Exactly the lines below from the one with "Viewport: 673px width, 493px" up to and including the one with "This screenshot has width=452, height=834." make up the answer, with nothing else added.
** Opening MATERIAL PROVIDED block **
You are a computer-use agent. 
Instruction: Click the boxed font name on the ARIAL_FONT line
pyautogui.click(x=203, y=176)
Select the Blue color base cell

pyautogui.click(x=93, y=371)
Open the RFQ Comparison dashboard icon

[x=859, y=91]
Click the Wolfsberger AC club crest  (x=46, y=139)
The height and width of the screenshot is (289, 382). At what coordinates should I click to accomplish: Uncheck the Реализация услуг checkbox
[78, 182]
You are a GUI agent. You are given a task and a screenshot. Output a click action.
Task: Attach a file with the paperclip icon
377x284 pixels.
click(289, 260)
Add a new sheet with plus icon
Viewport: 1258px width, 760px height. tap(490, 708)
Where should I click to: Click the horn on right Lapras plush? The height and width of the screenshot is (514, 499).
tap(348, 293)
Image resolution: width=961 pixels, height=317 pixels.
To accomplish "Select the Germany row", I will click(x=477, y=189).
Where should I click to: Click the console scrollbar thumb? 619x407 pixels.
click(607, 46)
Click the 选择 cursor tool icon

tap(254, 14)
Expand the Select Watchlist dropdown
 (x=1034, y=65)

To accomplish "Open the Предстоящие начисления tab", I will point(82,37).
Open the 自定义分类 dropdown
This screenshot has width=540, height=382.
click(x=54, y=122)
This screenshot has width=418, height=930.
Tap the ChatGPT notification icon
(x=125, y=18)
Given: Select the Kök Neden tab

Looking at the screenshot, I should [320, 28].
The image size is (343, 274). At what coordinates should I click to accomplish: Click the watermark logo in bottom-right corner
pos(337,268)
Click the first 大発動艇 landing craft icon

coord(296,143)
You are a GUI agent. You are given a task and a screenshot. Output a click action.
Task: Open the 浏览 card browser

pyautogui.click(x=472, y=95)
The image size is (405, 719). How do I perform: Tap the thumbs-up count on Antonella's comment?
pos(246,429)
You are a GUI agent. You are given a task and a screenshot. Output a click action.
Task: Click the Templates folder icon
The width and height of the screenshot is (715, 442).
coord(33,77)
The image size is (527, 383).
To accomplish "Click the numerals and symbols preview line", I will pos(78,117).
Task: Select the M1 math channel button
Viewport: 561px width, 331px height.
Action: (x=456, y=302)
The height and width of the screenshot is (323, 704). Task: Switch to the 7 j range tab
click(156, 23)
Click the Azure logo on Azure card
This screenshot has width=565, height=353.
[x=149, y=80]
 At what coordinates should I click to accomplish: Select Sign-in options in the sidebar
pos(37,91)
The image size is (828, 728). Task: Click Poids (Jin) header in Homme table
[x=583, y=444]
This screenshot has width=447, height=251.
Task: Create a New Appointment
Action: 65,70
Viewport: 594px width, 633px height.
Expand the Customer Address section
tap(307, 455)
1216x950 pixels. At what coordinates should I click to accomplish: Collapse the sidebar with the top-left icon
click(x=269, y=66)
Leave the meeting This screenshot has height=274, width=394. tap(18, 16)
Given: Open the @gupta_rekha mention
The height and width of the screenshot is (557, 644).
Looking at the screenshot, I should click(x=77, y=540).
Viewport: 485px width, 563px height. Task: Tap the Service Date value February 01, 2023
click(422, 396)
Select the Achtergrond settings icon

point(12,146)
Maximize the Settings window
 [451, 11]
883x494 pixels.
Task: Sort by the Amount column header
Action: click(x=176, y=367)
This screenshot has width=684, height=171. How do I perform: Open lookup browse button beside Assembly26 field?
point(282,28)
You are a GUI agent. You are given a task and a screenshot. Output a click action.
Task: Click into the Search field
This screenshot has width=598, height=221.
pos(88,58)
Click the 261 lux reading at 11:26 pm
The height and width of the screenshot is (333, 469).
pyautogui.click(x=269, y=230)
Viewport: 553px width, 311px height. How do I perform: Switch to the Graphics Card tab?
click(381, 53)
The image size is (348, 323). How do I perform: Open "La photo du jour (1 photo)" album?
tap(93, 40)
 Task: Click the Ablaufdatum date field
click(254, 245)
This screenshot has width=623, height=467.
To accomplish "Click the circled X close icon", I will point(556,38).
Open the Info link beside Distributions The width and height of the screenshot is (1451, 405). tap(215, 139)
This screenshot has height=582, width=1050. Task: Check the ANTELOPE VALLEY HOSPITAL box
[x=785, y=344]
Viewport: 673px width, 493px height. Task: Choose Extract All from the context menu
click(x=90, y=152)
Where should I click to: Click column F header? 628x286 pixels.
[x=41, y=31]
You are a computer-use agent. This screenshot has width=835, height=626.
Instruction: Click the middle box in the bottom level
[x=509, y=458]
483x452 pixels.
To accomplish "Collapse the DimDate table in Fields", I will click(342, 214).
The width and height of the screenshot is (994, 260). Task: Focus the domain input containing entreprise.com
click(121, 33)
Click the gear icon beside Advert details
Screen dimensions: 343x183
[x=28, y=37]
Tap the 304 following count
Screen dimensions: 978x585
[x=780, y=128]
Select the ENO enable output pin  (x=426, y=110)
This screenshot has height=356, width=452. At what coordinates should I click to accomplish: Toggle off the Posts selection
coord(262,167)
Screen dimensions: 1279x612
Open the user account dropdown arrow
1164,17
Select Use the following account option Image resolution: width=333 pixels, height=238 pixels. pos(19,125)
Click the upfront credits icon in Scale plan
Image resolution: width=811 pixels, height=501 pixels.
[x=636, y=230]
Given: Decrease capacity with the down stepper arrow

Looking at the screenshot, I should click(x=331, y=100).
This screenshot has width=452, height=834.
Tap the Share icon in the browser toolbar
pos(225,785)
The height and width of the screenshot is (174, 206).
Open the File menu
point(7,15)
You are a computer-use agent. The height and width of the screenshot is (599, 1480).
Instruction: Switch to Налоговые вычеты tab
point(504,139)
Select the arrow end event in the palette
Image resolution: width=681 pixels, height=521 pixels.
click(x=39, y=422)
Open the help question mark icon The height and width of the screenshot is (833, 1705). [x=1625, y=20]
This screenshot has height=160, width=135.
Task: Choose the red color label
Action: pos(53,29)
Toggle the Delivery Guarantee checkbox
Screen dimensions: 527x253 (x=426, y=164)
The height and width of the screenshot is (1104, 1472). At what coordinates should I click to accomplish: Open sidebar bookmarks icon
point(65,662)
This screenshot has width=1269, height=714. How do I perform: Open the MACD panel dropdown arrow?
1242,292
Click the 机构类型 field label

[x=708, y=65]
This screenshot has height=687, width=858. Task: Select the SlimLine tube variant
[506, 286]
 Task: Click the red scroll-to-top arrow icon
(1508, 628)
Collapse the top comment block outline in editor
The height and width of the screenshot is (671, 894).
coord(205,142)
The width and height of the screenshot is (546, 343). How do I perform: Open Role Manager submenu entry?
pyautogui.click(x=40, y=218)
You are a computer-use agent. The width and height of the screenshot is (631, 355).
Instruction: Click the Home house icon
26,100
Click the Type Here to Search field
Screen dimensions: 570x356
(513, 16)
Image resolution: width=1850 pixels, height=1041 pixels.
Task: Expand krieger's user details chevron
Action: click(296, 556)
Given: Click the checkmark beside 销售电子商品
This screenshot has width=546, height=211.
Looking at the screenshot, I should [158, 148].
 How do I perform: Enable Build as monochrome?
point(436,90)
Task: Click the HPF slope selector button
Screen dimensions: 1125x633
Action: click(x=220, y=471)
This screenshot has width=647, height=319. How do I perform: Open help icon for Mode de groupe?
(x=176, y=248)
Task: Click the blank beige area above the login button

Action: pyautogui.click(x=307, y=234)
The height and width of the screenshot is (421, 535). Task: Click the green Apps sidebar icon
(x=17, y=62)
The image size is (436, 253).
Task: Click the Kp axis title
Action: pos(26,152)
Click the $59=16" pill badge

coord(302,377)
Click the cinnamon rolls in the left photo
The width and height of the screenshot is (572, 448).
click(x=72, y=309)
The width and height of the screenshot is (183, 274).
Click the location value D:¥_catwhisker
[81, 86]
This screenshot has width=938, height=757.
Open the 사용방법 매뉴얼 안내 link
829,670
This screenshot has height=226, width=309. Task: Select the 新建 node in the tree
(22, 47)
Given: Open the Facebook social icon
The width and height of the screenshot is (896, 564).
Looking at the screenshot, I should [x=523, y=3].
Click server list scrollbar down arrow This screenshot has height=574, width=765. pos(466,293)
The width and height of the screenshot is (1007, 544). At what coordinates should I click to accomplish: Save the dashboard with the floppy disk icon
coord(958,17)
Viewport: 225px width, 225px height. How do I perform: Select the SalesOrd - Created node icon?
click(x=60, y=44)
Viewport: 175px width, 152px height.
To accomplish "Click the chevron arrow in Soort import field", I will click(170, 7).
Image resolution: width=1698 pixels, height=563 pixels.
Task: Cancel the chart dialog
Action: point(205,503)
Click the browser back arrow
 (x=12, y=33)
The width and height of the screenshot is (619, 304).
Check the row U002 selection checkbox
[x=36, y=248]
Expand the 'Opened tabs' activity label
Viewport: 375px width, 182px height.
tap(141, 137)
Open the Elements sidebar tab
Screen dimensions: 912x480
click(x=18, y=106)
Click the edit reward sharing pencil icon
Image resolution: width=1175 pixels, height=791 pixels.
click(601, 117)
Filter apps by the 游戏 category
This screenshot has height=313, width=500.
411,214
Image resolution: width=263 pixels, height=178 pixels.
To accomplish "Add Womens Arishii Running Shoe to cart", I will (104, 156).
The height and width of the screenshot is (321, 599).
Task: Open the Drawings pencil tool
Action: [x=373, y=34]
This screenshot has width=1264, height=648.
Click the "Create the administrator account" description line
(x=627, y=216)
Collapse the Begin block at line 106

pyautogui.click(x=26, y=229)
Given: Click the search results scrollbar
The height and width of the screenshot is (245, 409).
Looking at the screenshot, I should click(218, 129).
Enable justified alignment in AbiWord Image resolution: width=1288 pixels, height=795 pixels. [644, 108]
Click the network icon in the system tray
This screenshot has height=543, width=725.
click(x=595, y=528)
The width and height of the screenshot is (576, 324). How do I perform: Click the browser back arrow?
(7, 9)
** Closing MATERIAL PROVIDED block **
RESPONSE FOR THIS EXERCISE:
Viewport: 673px width, 493px height. Task: Choose Extract All from the context menu
click(x=90, y=152)
Where should I click to: Click column F header? 628x286 pixels.
[x=41, y=31]
You are a computer-use agent. This screenshot has width=835, height=626.
Instruction: Click the middle box in the bottom level
[x=509, y=458]
483x452 pixels.
To accomplish "Collapse the DimDate table in Fields", I will click(342, 214).
The width and height of the screenshot is (994, 260). Task: Focus the domain input containing entreprise.com
click(121, 33)
Click the gear icon beside Advert details
Screen dimensions: 343x183
[x=28, y=37]
Tap the 304 following count
Screen dimensions: 978x585
[x=780, y=128]
Select the ENO enable output pin  (x=426, y=110)
This screenshot has height=356, width=452. At what coordinates should I click to accomplish: Toggle off the Posts selection
coord(262,167)
Screen dimensions: 1279x612
Open the user account dropdown arrow
1164,17
Select Use the following account option Image resolution: width=333 pixels, height=238 pixels. pos(19,125)
Click the upfront credits icon in Scale plan
Image resolution: width=811 pixels, height=501 pixels.
[x=636, y=230]
Given: Decrease capacity with the down stepper arrow

Looking at the screenshot, I should click(x=331, y=100).
This screenshot has width=452, height=834.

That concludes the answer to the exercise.